The Country House
PART II
CHAPTER IV
Mr. PENDYCE'S HEAD
Mr. Pendyce's head, seen from behind at his library bureau, where it
was his practice to spend most mornings from half-past nine to eleven or
even twelve, was observed to be of a shape to throw no small light upon
his class and character. Its contour was almost national. Bulging at the
back, and sloping rapidly to a thin and wiry neck, narrow between the ears
and across the brow, prominent in the jaw, the length of a line drawn from
the back headland to the promontory at the chin would have been extreme.
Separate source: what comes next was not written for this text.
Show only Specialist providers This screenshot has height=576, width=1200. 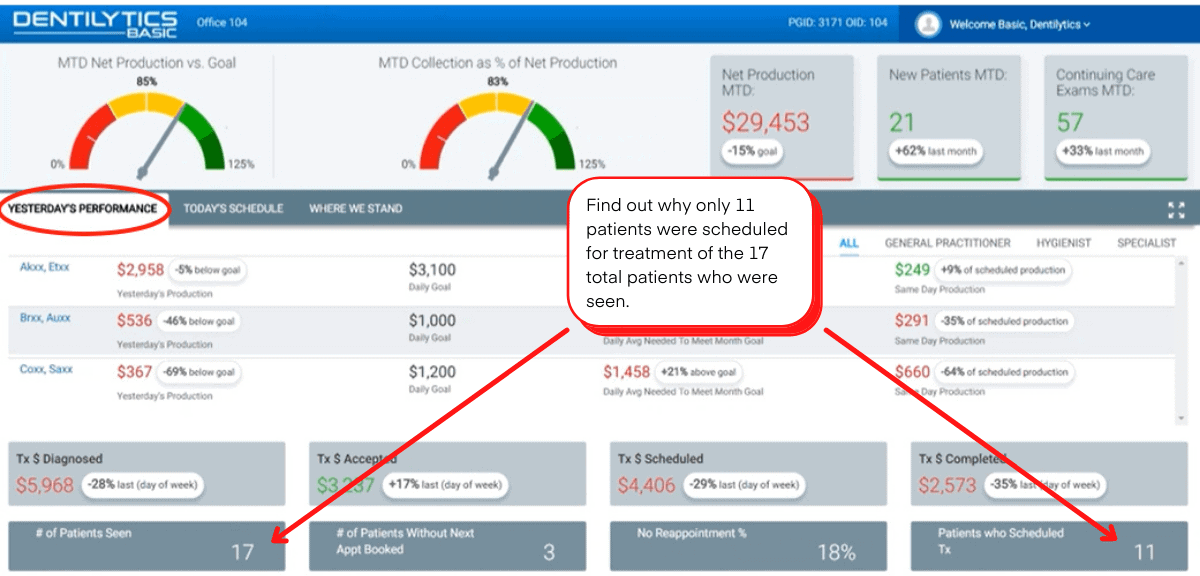point(1146,243)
Upon the observer there was impressed the conviction that here was a skull
denoting, by surplusage of length, great precision of character and
disposition to action, and, by deficiency of breadth, a narrow tenacity
which might at times amount to wrong-headedness. The thin cantankerous
neck, on which little hairs grew low, and the intelligent ears, confirmed
this impression; and when his face, with its clipped hair, dry rosiness,
into which the east wind had driven a shade of yellow and the sun a shade
of brown, and grey, rather discontented eyes, came into view, the observer
had no longer any hesitation in saying that he was in the presence of an
Englishman, a landed proprietor, and, but for Mr. Pendyce's rooted
belief to the contrary, an individualist. His head, indeed, was like
nothing so much as the Admiralty Pier at Dover—that strange long
narrow thing, with a slight twist or bend at the end, which first disturbs
the comfort of foreigners arriving on these shores, and strikes them with
a sense of wonder and dismay.
He sat very motionless at his bureau, leaning a little over his papers
like a man to whom things do not come too easily; and every now and then
he stopped to refer to the calendar at his left hand, or to a paper in one
of the many pigeonholes. Open, and almost out of reach, was a back volume
of Punch, of which periodical, as a landed proprietor, he had an almost
professional knowledge. In leisure moments it was one of his chief
recreations to peruse lovingly those aged pictures, and at the image of
John Bull he never failed to think: 'Fancy making an Englishman out
a fat fellow like that!'
It was as though the artist had offered an insult to himself, passing him
over as the type, and conferring that distinction on someone fast going
out of fashion. The Rector, whenever he heard Mr. Pendyce say this,
strenuously opposed him, for he was himself of a square, stout build, and
getting stouter.
With all their aspirations to the character of typical Englishmen, Mr.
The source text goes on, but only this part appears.